• **Input records**
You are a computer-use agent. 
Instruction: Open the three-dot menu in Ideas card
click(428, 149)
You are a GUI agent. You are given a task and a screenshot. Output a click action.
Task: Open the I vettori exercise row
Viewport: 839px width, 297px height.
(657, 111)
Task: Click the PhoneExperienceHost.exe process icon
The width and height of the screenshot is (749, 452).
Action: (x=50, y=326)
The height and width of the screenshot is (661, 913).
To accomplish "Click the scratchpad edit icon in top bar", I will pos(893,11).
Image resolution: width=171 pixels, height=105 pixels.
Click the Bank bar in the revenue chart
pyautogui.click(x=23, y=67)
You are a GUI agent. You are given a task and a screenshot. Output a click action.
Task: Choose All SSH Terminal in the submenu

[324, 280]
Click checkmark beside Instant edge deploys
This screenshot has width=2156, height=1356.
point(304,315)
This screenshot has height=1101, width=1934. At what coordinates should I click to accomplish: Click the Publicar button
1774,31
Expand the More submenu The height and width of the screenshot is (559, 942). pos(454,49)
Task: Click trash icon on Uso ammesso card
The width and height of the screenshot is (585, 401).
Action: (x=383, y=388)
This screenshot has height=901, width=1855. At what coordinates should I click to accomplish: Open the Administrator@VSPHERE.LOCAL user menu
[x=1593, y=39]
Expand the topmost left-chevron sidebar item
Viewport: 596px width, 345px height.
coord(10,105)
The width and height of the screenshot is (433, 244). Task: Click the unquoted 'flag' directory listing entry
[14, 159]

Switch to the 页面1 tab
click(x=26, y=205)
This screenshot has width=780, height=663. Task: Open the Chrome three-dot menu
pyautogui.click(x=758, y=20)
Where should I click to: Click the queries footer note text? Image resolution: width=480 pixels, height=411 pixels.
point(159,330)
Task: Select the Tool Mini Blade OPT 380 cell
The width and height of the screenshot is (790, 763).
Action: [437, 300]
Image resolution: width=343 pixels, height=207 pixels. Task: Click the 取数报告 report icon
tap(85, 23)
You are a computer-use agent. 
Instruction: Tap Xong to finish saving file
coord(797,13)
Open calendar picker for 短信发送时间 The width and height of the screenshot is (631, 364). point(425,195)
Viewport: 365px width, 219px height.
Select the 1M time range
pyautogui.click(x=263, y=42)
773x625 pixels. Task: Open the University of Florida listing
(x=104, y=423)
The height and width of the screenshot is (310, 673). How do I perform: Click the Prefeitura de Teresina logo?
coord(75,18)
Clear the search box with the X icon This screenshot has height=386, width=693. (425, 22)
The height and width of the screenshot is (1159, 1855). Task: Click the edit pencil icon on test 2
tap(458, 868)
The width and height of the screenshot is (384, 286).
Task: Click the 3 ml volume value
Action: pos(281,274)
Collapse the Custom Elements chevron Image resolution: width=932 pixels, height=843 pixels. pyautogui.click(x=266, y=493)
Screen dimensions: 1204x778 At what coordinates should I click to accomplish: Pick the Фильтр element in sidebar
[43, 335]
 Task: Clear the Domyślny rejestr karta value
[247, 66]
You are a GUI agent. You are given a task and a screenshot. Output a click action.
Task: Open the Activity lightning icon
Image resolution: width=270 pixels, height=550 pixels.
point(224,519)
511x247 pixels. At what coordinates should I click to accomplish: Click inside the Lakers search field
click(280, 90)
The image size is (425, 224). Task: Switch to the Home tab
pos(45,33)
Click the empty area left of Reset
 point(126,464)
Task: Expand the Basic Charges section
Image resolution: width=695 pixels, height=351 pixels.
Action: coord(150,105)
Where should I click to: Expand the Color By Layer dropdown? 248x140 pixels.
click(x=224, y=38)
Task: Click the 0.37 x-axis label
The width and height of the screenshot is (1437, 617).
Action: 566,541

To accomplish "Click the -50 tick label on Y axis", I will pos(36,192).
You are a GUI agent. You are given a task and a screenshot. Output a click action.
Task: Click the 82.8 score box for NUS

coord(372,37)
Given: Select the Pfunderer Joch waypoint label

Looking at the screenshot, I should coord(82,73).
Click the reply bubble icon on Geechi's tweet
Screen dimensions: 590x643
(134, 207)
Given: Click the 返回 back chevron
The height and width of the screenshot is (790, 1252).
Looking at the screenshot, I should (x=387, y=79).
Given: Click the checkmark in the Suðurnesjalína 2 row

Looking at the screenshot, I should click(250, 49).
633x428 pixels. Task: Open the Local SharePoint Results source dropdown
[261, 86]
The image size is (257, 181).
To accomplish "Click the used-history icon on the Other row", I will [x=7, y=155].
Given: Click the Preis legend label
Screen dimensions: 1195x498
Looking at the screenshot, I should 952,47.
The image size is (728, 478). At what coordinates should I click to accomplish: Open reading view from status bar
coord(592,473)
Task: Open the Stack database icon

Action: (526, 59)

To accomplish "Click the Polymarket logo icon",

• **Task requirements**
Going through the records above, state how many lines carry "chevron", with no other text.

• **Completed exercise**
3